Page 200 - Tere Liye - Bumi
P. 200

TereLiye “Bumi”   197




                         ”Anak­anak...” Ilo masih berdiri, tidak menjawab pertanyaanku. Dia

                  menatap kami bergantian dengan tatapan serius, sementara di luar
                  kapsul melakukan manuver, melengkung, berbelok arah dengan  mulus.
                  ”Sebenarnya, dari mana kalian berasal?”

                         Aku mendongak, menatap wajah Ilo.


                         ”Dia bertanya apa?” Ali berbisik.

                         Aku menahan napas.

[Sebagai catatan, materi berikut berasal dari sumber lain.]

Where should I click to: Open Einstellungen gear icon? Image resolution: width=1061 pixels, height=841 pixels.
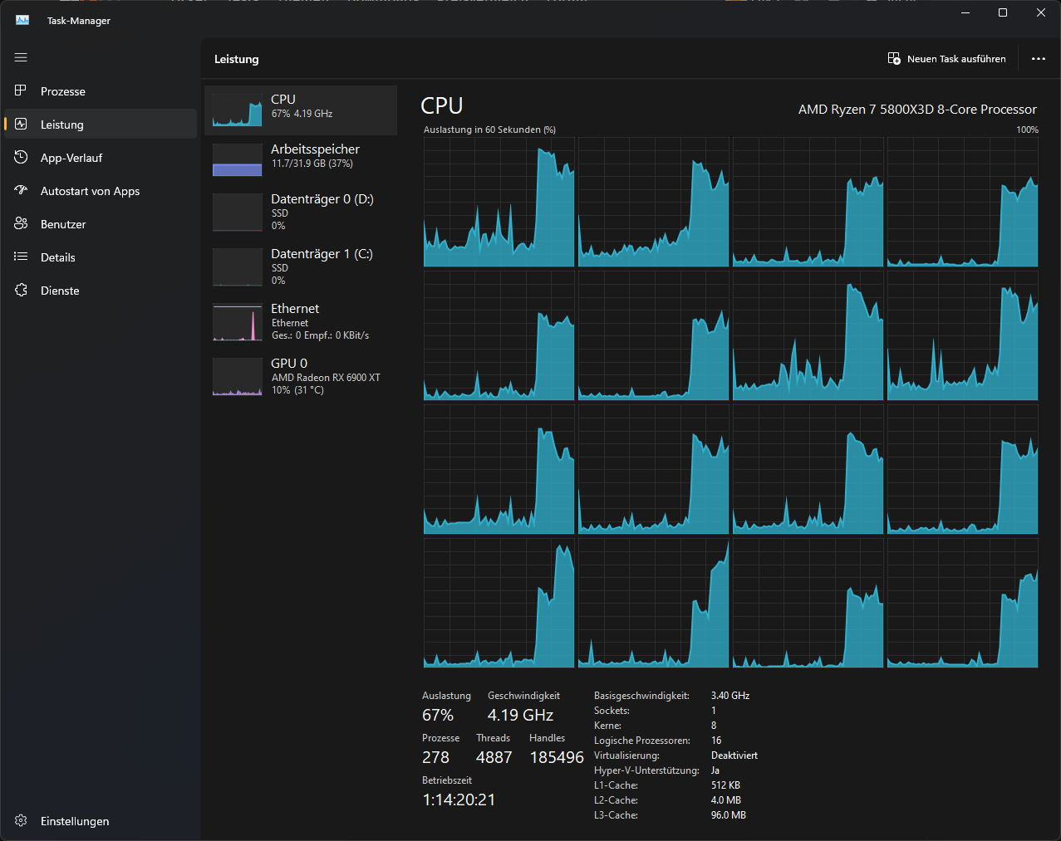pyautogui.click(x=21, y=821)
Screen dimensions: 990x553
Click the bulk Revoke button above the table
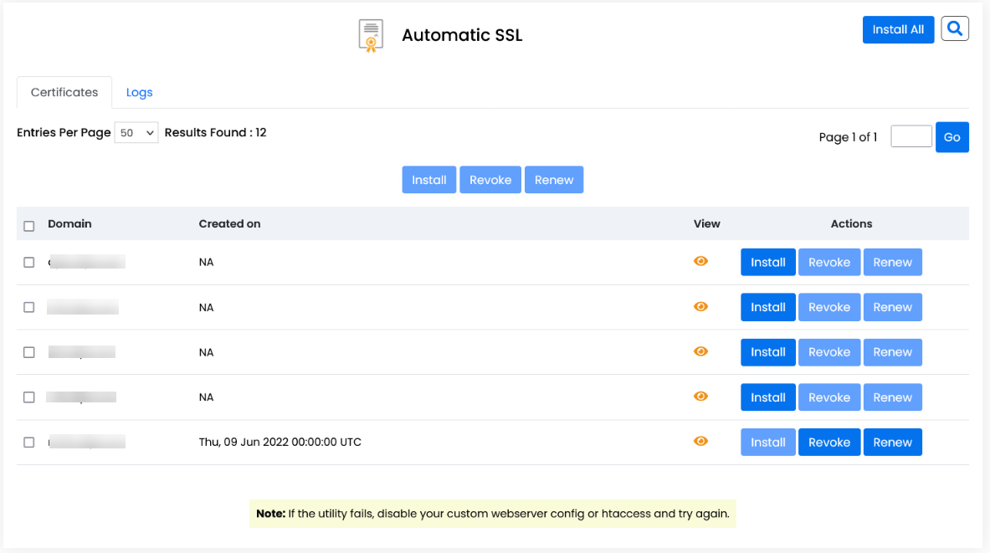coord(490,179)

                         ”Kalian tahu, istriku mungkin benar ketika berkali­kali bilang aku
                  terlalu banyak berimajinasi karena pekerjaan ini. Te­tapi ada banyak hal
                  yang kita imajinasikan nyata. Seperti pakai­an, sejauh apa pun imajinasi
                  kita, itu nyata, menjadi sesuatu yang bisa disentuh. Sejak tadi malam aku
                  memikitkan situasi ini. Buku aneh itu, dengan huruf­huruf yang aneh.
                  Pakaian yang kalian kenakan saat ditemukan di kamar anak kami.
                  Bukankah ada tulisan dengan huruf yang sama? Terlalu banyak hal yang
                  tidak bisa dijelaskan. Kalian tidak tersesat dari tempat biasa. Dari mana
                  kalian berasal?”

                         Wajah Ilo terlihat serius sekali, meski ekspresi wajahnya yang baik
                  tidak hilang.


                         Aku berhitung, apakah akan menjawab atau tidak.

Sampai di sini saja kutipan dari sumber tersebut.